Let $M:\mathbb{C}\to \mathbb{C}$ be a matrix and equip $\mathbb{C}$ with the norm
$$\|x\|_\infty=\max_{1\le j\le n}|x_j|.$$
If the operator norm is given by
$$\|M\|=\sup_{\|x\|=1}|Mx|,$$ is it possible to compute the operator norm exactly in terms of the matrix entries?

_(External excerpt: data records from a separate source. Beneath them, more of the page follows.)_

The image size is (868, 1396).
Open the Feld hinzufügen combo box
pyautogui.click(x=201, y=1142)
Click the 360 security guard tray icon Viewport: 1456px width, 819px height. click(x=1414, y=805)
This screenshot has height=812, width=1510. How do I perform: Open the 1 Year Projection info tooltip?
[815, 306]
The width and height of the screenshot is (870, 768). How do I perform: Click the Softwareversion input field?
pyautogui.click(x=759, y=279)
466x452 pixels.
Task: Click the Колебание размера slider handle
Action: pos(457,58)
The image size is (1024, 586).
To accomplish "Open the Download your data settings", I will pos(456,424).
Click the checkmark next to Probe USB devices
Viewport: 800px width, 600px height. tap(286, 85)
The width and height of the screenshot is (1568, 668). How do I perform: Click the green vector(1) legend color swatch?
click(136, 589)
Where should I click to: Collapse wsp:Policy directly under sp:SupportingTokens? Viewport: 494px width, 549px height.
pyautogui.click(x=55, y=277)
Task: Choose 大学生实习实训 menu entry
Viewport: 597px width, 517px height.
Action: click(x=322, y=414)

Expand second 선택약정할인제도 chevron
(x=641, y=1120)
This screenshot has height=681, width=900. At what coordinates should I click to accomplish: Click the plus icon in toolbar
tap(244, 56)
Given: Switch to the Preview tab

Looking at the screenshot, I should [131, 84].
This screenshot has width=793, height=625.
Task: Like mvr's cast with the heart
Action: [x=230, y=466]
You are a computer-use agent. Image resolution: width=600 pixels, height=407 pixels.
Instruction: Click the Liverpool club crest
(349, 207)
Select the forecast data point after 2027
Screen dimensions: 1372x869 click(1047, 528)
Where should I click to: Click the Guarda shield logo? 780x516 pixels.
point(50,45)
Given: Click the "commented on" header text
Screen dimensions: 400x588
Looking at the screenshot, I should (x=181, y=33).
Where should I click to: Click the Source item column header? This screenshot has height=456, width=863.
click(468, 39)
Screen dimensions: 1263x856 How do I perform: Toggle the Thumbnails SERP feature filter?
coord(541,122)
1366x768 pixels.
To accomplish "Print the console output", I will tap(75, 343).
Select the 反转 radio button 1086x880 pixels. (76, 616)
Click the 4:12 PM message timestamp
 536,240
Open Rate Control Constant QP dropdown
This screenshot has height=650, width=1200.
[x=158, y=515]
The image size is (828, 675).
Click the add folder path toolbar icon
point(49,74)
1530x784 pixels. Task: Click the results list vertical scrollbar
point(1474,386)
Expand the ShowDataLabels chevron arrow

Since $(Mx)_i=\sum_{j=1}^nm_{ij}x_j$, we have
$$\|M\|=\sup_{\|x\|_\infty=1}\max_{1\le i\le n}\bigg|\sum_{j=1}^nm_{ij}x_j\bigg|.$$ From here, it is clear how one might bound this norm, but it is not clear to me how to compute it exactly without knowledge of the matrix.
Best Answer
Hint: Using the triangle inequality, show that if $\|x\|_\infty = 1$, then $$ |(Mx)_i| \leq \sum_{j=1}^n |m_{ij}|. $$ This gives you an upper bound for $\|M\|$, i.e. a value $C$ that depends on the entries of $M$ for which $\|M\| \leq C$. Using the entries of $M$, find a vector $x$ for which $\|x\|_\infty = 1$ and $\|Mx\|_\infty = C$.